Following the webinar on 18 June 2020 on the return of cruise activity in our post-covid port cities, Dr. Pedro Marín Cots, Director of the Urban Environment Observatory of the city of Málaga (Spain), gives his point of view on the subject. In his characteristic direct style, he clearly thinks that they cannot return, especially following the same economic and tourist model from before the Covid-19. He raises several questions regarding the actual adaptation capacity and emphasizes that the real challenge is climate change, that we should not get distracted from it. This is indeed an opportunity to accelerate the necessary changes towards new economic and cultural behaviours.

Dr. Pedro Marín Cots, director of OMAU, Málaga City Council.

Pedro Marín Cots

 

After the webinar on 18th June, in which Leghorn, Bourdeaux and Tangier Ville showed so transparently the situation affecting cruise ship tourism, our answer to the question raised by José Sánchez in the introductory article to the seminar has to be “No”. No, we are not ready to start again, at least not in the way that we have experienced this economic and tourism activity in the past.

In the three ports mentioned above, the inhabitants are only now starting to recover the “new normality” after their confinement (in Tangier with a curfew); cruise ship activity has been similarly paralysed in all the ports of Europe and around the world.

In Málaga, strict health protection protocols forbid cruise ships from docking, and practically all the cruise lines have suspended their activities. Only MS Sovereign, belonging to Pullmantur, was anchored in the port with its crew on board for the two months of the strictest confinement; the population of Málaga will remember it for a long time, because at eight o’clock every evening it sounded its hooter in a salute to health professionals.

The picture that is appearing, although nobody knows when, is of cruise ship activity recovering basically for the national population of each country with small or mini cruise ships on tightly structured routes or tours, and tiresome obligatory safety measures like those applied in airports.

State or community regulations are developed at a general level, but they must be adapted to the reality of living with Covid-19 until an effective treatment is found. Despite whatever measures may be imposed, there is still much uncertainty. The fragility of the industry is evident. What happens if a passenger falls sick? Will the entire ship be placed in quarantine as is happening with the new outbreaks occurring in Germany, Italy or Portugal?

As was to be expected, environmental and climate issues related with Port Agendas have taken second place, as they have in the rest of the economy, when in fact the current pandemic is closely linked to the consequences of global warming.

Vue du port de Malaga en juin 2020
Vue du port de Malaga en juin 2020

Europe considered itself invulnerable to the viruses that have seriously affected other continents since the beginning of this century, some of the common Sars-Cov strain; but as the members of the United Nations IPCC indicate, rising temperatures lead to the transfer of microbes and viruses through animal species which used not to reach Europe. They allow tropical diseases like dengue fever or malaria, for example, to survive in comfortable Western Europe; furthermore, we must consider situations previously regarded as impossible, like the release of unknown dieases harboured in the Arctic or Siberian permafrost.
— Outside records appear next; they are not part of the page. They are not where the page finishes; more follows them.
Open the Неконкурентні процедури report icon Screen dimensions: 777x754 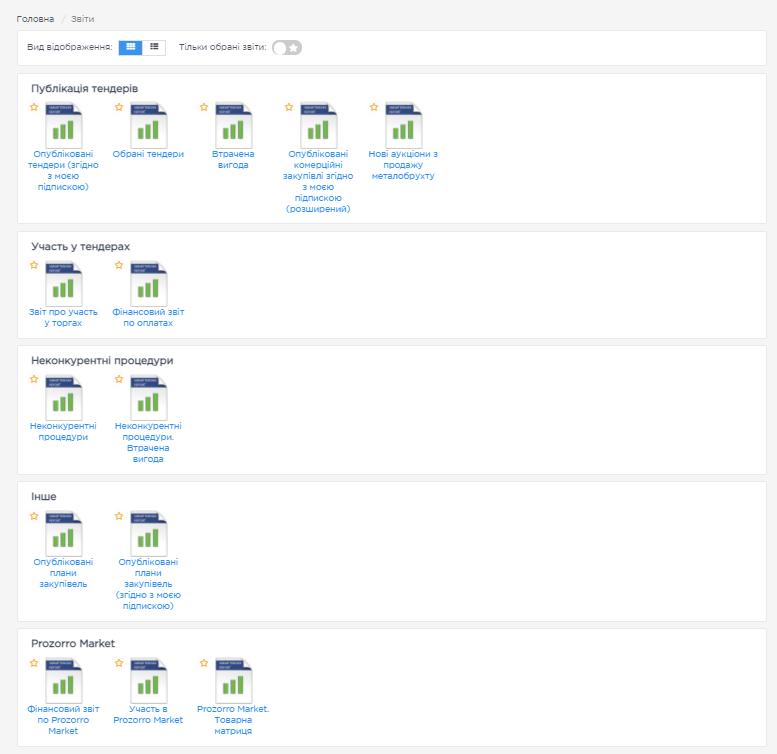[64, 398]
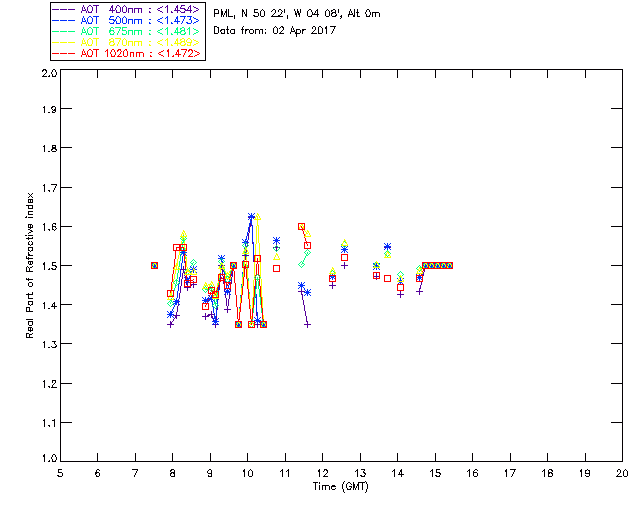
Task: Click the isolated red square near 7.5 GMT
Action: click(x=154, y=265)
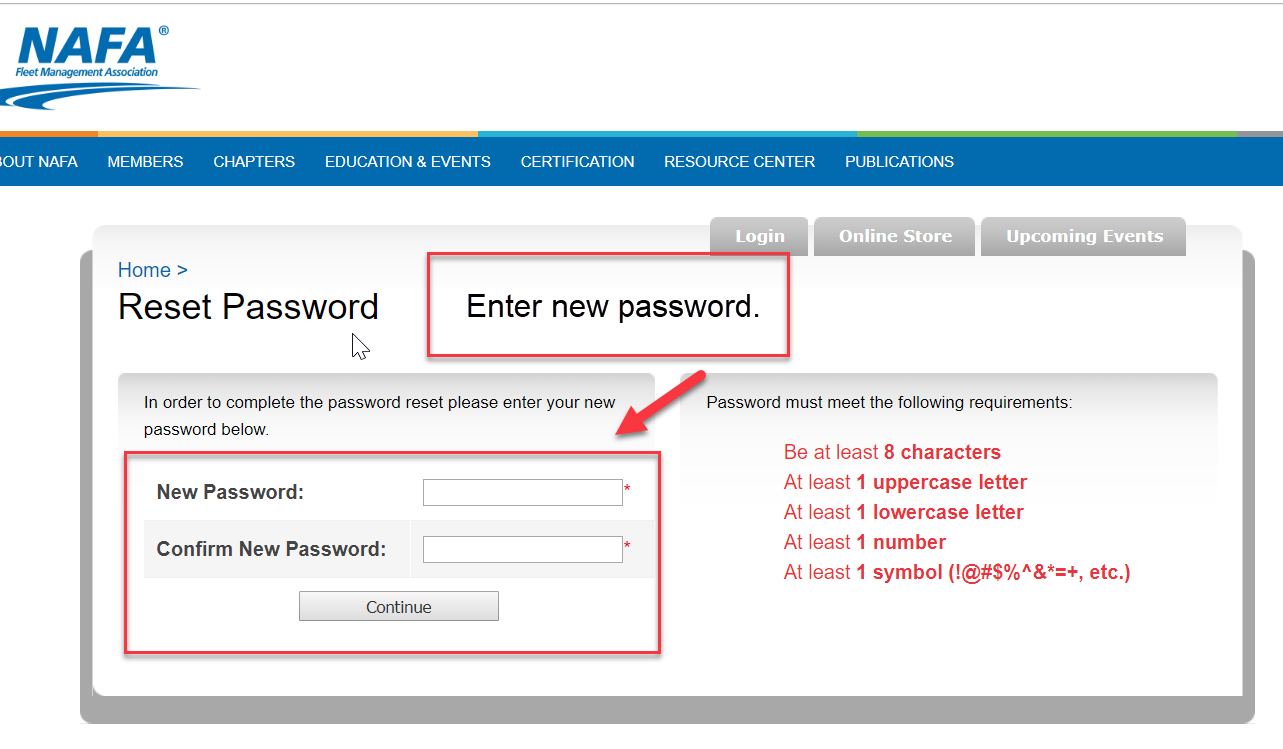Navigate to RESOURCE CENTER
The width and height of the screenshot is (1283, 749).
(739, 162)
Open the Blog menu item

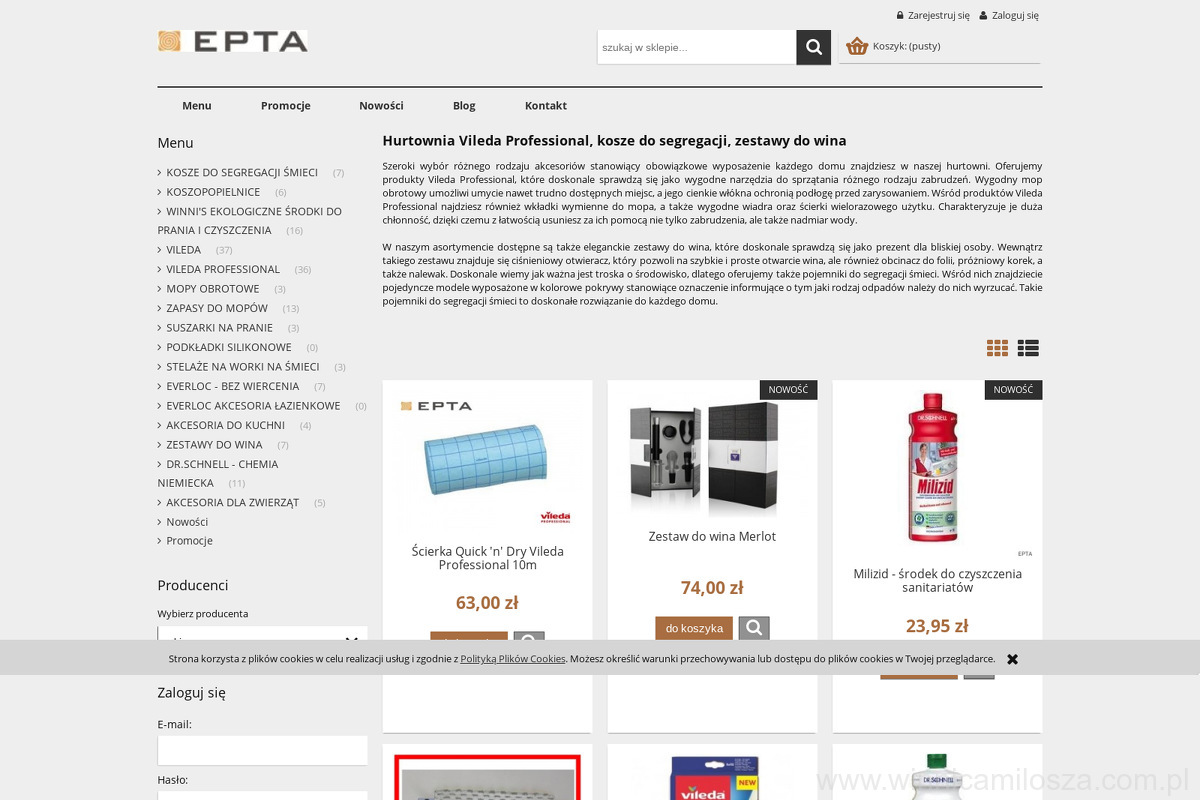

The heat wave which caused thousands of unexpected deaths in France and Germany in the early years of the century, the torrential rains we have experienced and the floods caused by high river and sea levels, will become increasingly common. No, it would be a tragic mistake to postpone the issues associated with the climate emergency on the excuse of economic recovery and jobs. Only ignorance, demagoguery or the openly selfish interests of financial groups, strongly reflected in the political class, can wave the phantasma of economic recovery in the face of the environment. The economy of the future – which is already the present – will be green or nothing. Covid-19 is also an opportunity to adopt new forms of economic and cultural behaviour more rapidly and energetically.

The tourist industry, using whatever type of transport, must reflect and recover the cultural sense and pursuit of knowledge which characterised its origins, when the people who visited other countries and learnt their customs were true travellers. Today’s tourist is very often the negation of the illustrated traveller.

Can anyone get to know a city or a territory in a stop-over of a few hours? Is it worth consuming such vast quantities of energy – with the corresponding CO2 emissions – for tourism as it has been practised all over the world in recent decades?

Does Walter Benjamin’s mercantilist consumption still have to be our currency? Covid-19 has shown us that we can live a quieter, less consumption-driven life, recovering the sensations of a friendly city, of closeness, that we had almost forgotten.

 

View of Pier 1 of the Port of Málaga on a normal day and during the confinement in April 2020.